Tracking changes to hooks in .git/hooks

Solution 1:

http://benjamin-meyer.blogspot.com/2008/10/git-hooks.html

Files in the .git/hooks directory are not part of the repository and so they are not tracked. A workaround is to have a git_hooks directory at the top of your repository like done in Arora and symlink .git/hooks to git_hooks whenever you clone. This way the hooks will be part of the project, under revision control and accessible to everyone.

Solution 2:

I realise this question is years old, but I feel this needs to be said for travellers like myself who wind up here: Hooks are not tracked by design! Brian's answer will work, but the deal with that is that you are effectively trusting everyone else you are working with to not put malicious code in the repository, which your hooks then execute without question; this is the very definition of a security hole.

Solution 3:

Reviving this old thread, you could have a separate version controlled directory which contains your hooks then use the git config core.hooksPath to target that directory.

Solution 4:

Modifying Brian's answer to take into account Philip's important point:

If you have any user with write access that creates a hook (say, post-commit) with '#!/bin/sh rm -rf ~' there goes your home directory. (Or maybe something more benign but still stupid.)
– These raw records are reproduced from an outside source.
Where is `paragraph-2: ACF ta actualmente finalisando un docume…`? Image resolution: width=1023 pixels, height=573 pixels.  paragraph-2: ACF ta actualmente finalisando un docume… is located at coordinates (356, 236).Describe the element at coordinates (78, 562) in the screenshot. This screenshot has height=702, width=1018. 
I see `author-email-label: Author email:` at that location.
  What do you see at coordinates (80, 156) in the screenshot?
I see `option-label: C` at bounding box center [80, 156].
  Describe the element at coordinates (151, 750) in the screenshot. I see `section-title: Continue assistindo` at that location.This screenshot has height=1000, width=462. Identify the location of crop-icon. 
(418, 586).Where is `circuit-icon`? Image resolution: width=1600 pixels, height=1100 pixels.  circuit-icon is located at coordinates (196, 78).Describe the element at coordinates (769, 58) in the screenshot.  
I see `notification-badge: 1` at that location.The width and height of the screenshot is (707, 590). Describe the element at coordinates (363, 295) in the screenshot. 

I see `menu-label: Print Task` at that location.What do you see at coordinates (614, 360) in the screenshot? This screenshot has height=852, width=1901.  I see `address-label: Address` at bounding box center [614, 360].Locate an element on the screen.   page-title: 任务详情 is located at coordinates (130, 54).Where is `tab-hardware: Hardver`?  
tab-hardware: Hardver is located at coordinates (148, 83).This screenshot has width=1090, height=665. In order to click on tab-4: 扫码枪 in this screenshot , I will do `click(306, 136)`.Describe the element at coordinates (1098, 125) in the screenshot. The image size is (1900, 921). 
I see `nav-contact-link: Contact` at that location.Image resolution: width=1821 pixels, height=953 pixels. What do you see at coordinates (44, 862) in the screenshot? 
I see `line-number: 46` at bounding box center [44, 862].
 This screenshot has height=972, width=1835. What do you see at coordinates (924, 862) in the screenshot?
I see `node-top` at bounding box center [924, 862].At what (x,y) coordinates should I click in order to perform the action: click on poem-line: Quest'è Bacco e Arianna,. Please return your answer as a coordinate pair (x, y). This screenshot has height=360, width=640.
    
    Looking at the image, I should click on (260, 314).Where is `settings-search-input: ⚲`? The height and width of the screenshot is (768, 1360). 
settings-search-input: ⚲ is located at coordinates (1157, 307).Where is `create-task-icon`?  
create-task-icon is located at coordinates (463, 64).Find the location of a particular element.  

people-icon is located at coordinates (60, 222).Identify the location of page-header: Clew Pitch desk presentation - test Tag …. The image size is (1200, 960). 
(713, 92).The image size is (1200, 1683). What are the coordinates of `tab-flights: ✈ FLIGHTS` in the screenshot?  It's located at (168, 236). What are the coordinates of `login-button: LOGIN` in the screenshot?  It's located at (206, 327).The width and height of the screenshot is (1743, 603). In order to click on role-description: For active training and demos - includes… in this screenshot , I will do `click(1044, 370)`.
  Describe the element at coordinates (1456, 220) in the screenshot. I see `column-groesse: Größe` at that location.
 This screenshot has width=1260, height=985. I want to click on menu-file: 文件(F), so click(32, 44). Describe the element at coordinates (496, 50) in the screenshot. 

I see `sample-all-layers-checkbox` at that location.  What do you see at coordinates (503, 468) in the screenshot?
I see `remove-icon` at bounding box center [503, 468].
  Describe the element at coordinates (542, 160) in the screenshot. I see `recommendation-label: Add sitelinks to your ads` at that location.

To protect against this, it would be best not to symlink the directory, but copy them manually to and from a git_hooks directory. Yes, you have to remember to manually copy theses files when you update them, but better than nothing, and still you don't give someone user-level access to commands on your machine.

UPDATE: As mentioned below, if you plan on changing your hooks a bunch, you could make a wrapper script which copies the files and then runs the commit. However automating a commit (with git add and inputting an automated message) is really messy. A better idea would be to have one of your hooks do the copy to this 'git_hooks' directory, before the commit. This way malicious user wouldn't be able to commit a file that will run on the next hook call.